バラを育てるには手がかかる。休眠期である冬場であっても、寒肥を与え、棘で手を血だらけにしながら葉っぱを落とし、土の状態を時々チェックし、剪定したり誘引したりもしなければならない。

我々のイメージにある園芸種であるバラは野生種を掛け合わせて人間が作り出した植物である。5000年位前に書かれたとされる古代メソポタミアの「ギルガメッシュ叙事詩」にはバラに関する記述があるという。バラの野生種は、例えばハマナスだがバラのようには見えない。犬もオオカミを掛け合わせて人間が作り出した動物であり1万5000年前にオオカミから分化したとも4万年前であるとも言われている。だから一部を除きバラも犬も人が世話をしない自生が難しい生き物である。そして、犬はきちんと世話をしてしつければウンコを決められたところでするし、お手とかお座りもやる。しかししつけなければやらない。可愛がらなければなつかないし噛みついたりもする。しかし、あまり甘やかしすぎると臆病でひ弱なダメな犬となる。
バラもきちんと水遣りや剪定や施肥や病気害虫予防をやれば花開くが、放っておけば花は咲かないしすぐに枯れてしまう。しかし、水を遣り過ぎると水を求める努力を怠ける根っことなり、時に腐ったりもする。咲き終わりかけたら早めに切って次を咲かさねばならないし、夏の終わりと冬には古い枝はビシビシ切り落として若い芽を出さなければならない。出さないと株全体に勢いがなくなりダメなバラとなる。
ゴルフや釣りや麻雀もそうだが、バラ園芸は人生の教訓を想起させてくれる。
俺は3年ほど前からベランダでインパチェンスやらベゴニアやらいろいろやってきたが今はすべてバラになった。バラの花は、その形状、色彩、変化の過程・・・美しさが奥深いのである。花のみならず、早春の赤紫の新芽の勢いには生命力がみなぎっているし、青葉の艶やかさは格別だし、秋バラは小さいが濃厚だし、その後の紅葉黄葉も味わい深く、冬枯れのように見えながらも春の圧倒的な開花を予感させる雰囲気がある。

京成バラ園はバラ好きの聖地である。


俺はもうすぐ58になる。誰かが言っていたが、男はある年齢に達すると植物に行き、さらに歳を食うと陶磁器・・つまり土や石に行き着いて自分も土に還っていくのだそうだ。

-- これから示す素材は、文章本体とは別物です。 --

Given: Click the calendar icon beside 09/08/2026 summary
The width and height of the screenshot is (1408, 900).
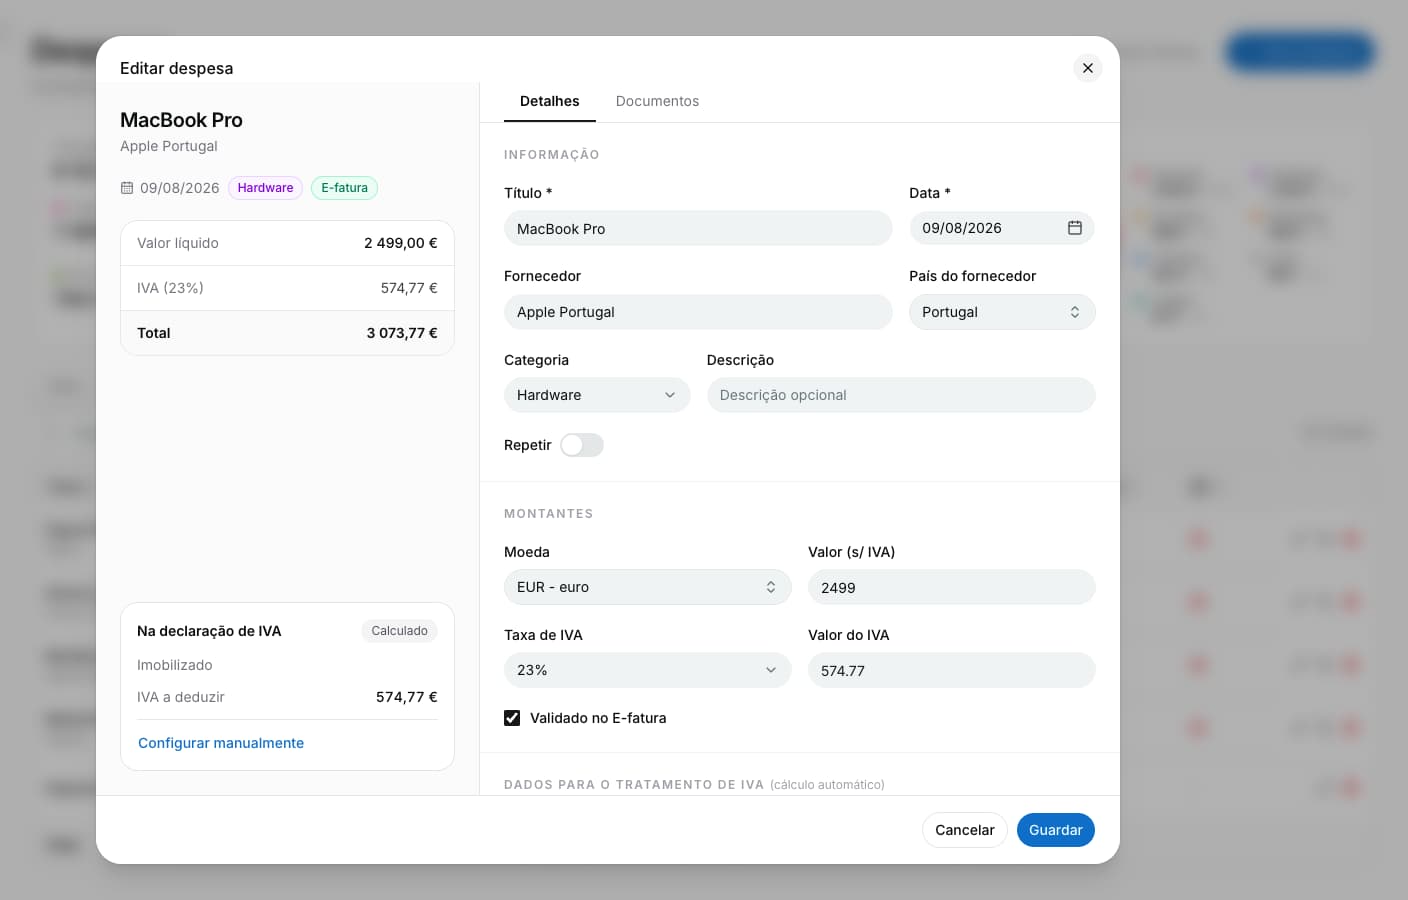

これは、最近行くことができた金沢で一番の料亭「銭屋」で出された器である。俺はこの太った鯛の陶器が嬉しく、両手のひらにしばらく乗せて眺めていた。同席した30代の男たちに「お前ら物の価値もわかんねえんだろうがっ」などと言いながら嫌がられていたが、70くらいの女将はうれしそうだった。しかし、まだ土や石に行くのはやめておきたい。